However, it is surely disingenuous to claim that the Schrems case did not involve evaluation of US legal standards. First of all, the need to review third country law is logically inherent in the evaluation of a Commission decision finding that such law provides protection essentially equivalent to that under EU law. Secondly, the CJEU in Schrems did indeed consider US law and intelligence gathering practices and their effect on fundamental rights under EU law, as can be seen, for example, in its mention of studies by the Commission finding that US authorities were able to access data in ways that did not meet EU legal standards, in particular the requirements of purpose limitation, necessity, and proportionality (para. 90). Indeed, whether US law adequately protects against mass surveillance by the intelligence agencies was a major issue in the case, as the oral hearing before the Court indicates.

Opinions of Advocates General in data protection cases also illustrate that the CJEU sometimes examines third country law when answering questions of EU law. For example, the opinion of Advocate General Bot in Schrems contains an evaluation of the scope of the supervisory powers of the US Federal Trade Commission (paras 207-208). And in Opinion 1/15, Advocate General Mengozzi indicated that provisions of Canadian law had been brought before the CJEU (para. 320), and that some of the parties’ contentions required interpretation of issues of Canadian law (para. 156). As a reminder, Opinion 1/15 is based on a request for an opinion by the European Parliament under Article 218(11) TFEU concerning the validity of a draft agreement between the EU and Canada for the transfer of airline passenger name records, which shows the variety of situations in which questions of third country law may come before the CJEU.

Future perspectives

It is inevitable that the CJEU will increasingly be faced with data protection cases that require an evaluation of third country law.

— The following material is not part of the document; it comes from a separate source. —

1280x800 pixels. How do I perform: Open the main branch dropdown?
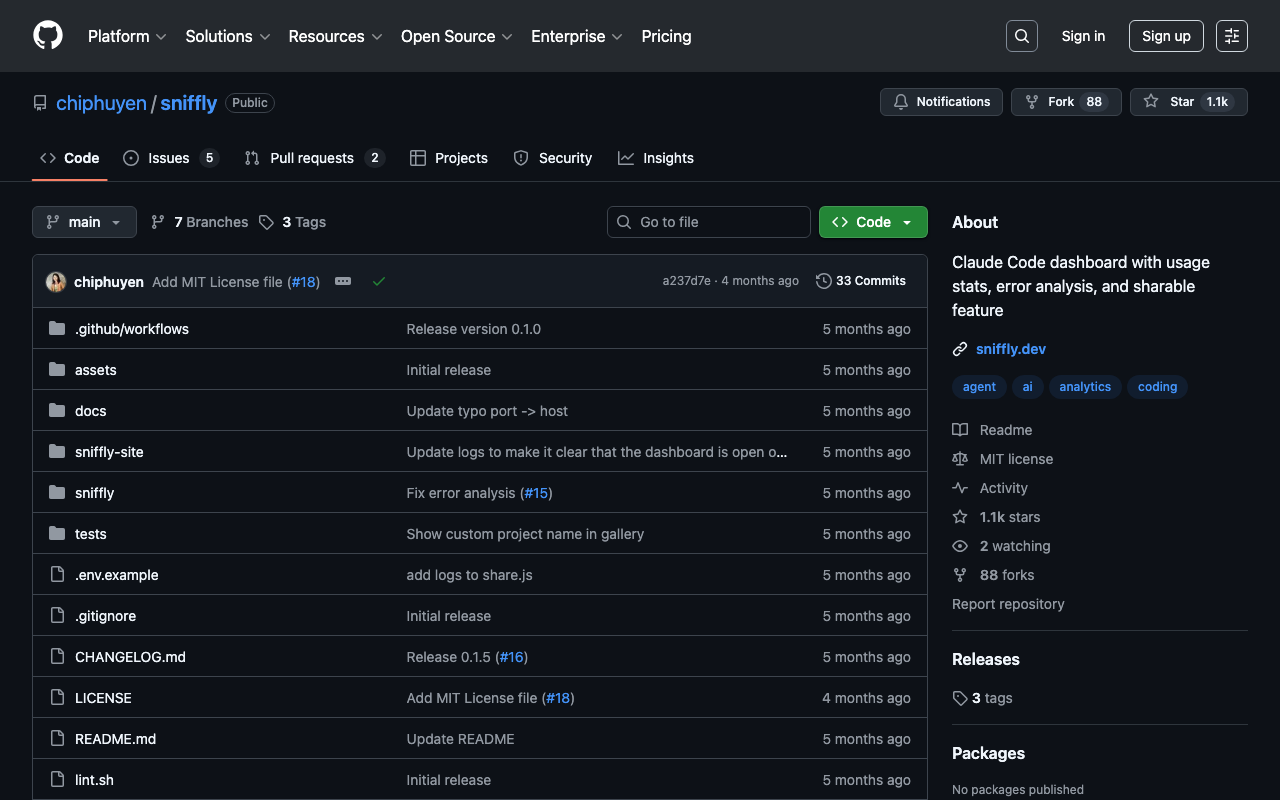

For example, the Commission indicated in a Communication of January 2017 that it will consider issuing additional adequacy decisions covering countries in East and South-East Asia, India, Latin America, and the European region. In light of the Schrems judgment, challenges to adequacy decisions brought before a DPA or a national court will often result in references for a preliminary ruling to the CJEU. Furthermore, the interconnectedness of legal orders caused by globalization and the Internet may also give rise to cases in other areas of law where evaluation of third country law is necessary to answer a question of EU law.

Since in references for a preliminary ruling the determinations of national courts will generally be accepted by the CJEU, and a request to intervene in a preliminary ruling procedure to submit observations on third country law is not possible, there is a risk that a judgment in such a case could be based on an insufficient evaluation of third country law, such as when the evidence concerning such law is uncontested and is presented only by a single party. In fact, the evidence concerning US law in the Schrems judgment of the Irish High Court that resulted in the reference for a preliminary ruling to the CJEU was in effect uncontested. By contrast, in the so-called Schrems II’ case now underway in Ireland, the Irish courts have allowed oral and written submissions on US law and practice by a number of experts.

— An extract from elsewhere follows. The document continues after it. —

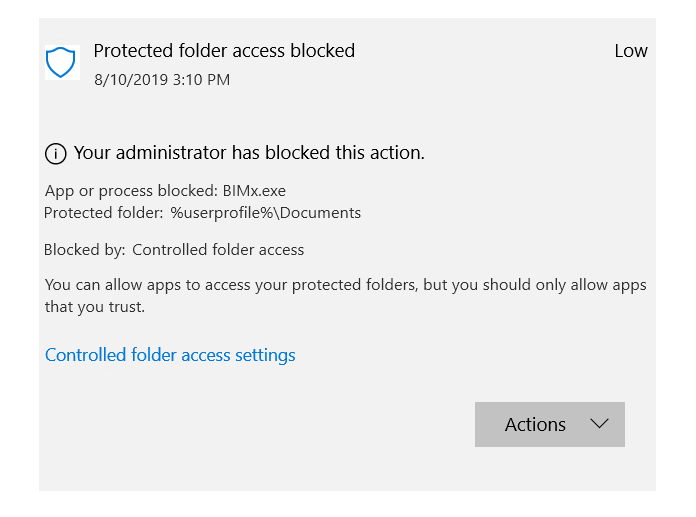Select the 'Protected folder access blocked' title
This screenshot has width=696, height=517.
point(224,51)
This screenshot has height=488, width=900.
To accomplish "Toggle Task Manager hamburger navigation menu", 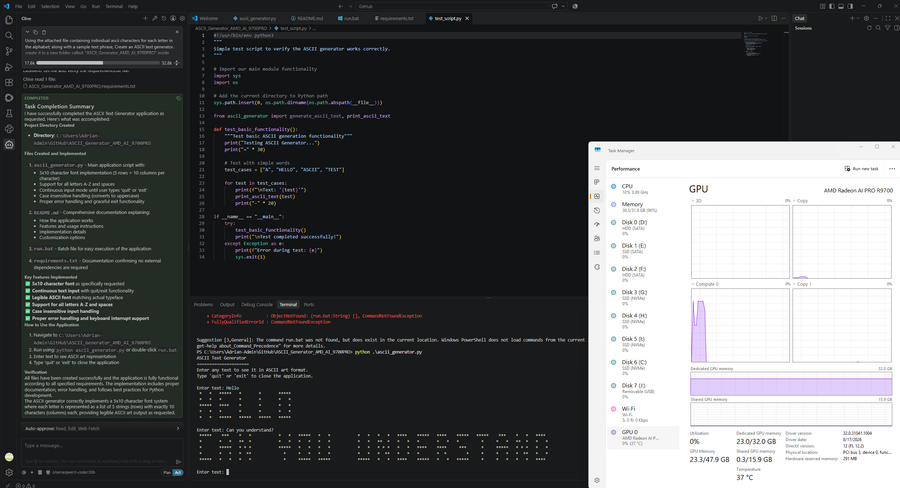I will (x=597, y=168).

Scholarship and practice in private international law can provide valuable lessons for the CJEU when it needs to evaluate third country law. For example, situations where evidence concerning foreign law is presented by a single party and is uncontested have been criticized in private international law scholarship as a ‘false application of foreign law’, because such evidence can prove unreliable and result in unequal treatment between foreign law and the law of the forum (see the excellent 2003 lectures of Prof. Jänterä-Jareborg in volume 304 of the Collected Courses of the Hague Academy of International Law regarding this point).

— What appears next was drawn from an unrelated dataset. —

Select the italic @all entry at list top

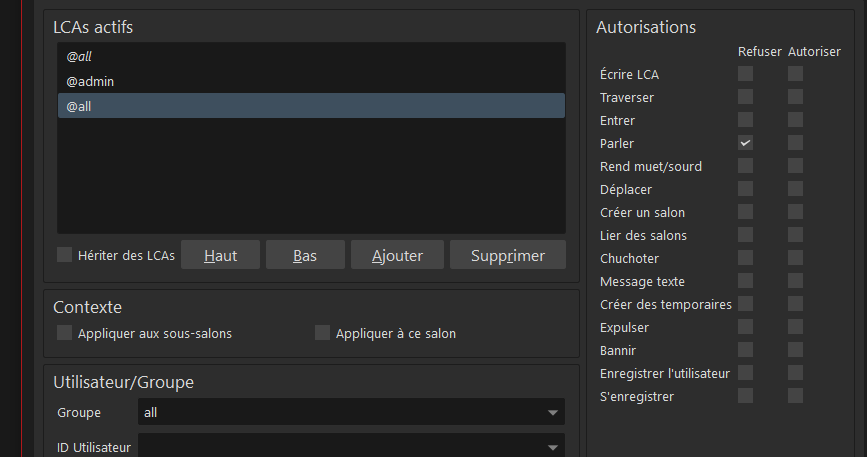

If the CJEU is going to deal increasingly with third country law, then it should at least have sufficient information to evaluate it accurately. It seems that the CJEU would view third country law as an issue of fact to be proved (see in this regard the article by Judge Rodin in the current issue of the American Journal of Comparative Law), which would seem to rule out the possibility for it to order ‘measures of inquiry’ (such as the commissioning of an expert’s report concerning third country law) under Article 64(2) of its Rules of Procedure in a reference for preliminary ruling for the interpretation of Union law. However, the Court may order such measures in the scope of a preliminary ruling on the validity of a Union act, which would seem to cover the references for a preliminary ruling mandated in Schrems(see para. 64 of the judgment, where the CJEU mandates national courts to make a reference to the Court ‘for a preliminary ruling on validity’ (emphasis added)). Thus, the CJEU may have more tools to investigate issues of third country law than it is currently using.

It would also be helpful if the Commission were more transparent about the evaluations of third country law that it conducts when preparing adequacy decisions, which typically include legal studies by outside academics. These are usually not made public, although they would provide useful explanation as to why the Commission found the third country’s law to be essentially equivalent to EU law.

Conclusion

In conclusion, the CJEU should accept and be more open about the role that third country law is increasingly playing in its data protection judgments, and will likely play in other areas as well. Dealing more openly with the role of third country law and taking steps to ensure that it is accurately evaluated would also help enhance the legitimacy of the CJEU’s judgments. Its upcoming judgment in Opinion 1/15 may provide further clarification of how the CJEU deals with third country law in its work.

CEDH : absence de précédent jurisprudentiel et épuisement des voies de recours internes

La Cour européenne des droits de l’homme (CEDH) souligne que l’absence de précédent jurisprudentiel applicable à la situation des requérants accompagnée de doutes quant aux perspectives de succès d’un recours donné ne justifie pas la non-utilisation des voies de recours internes.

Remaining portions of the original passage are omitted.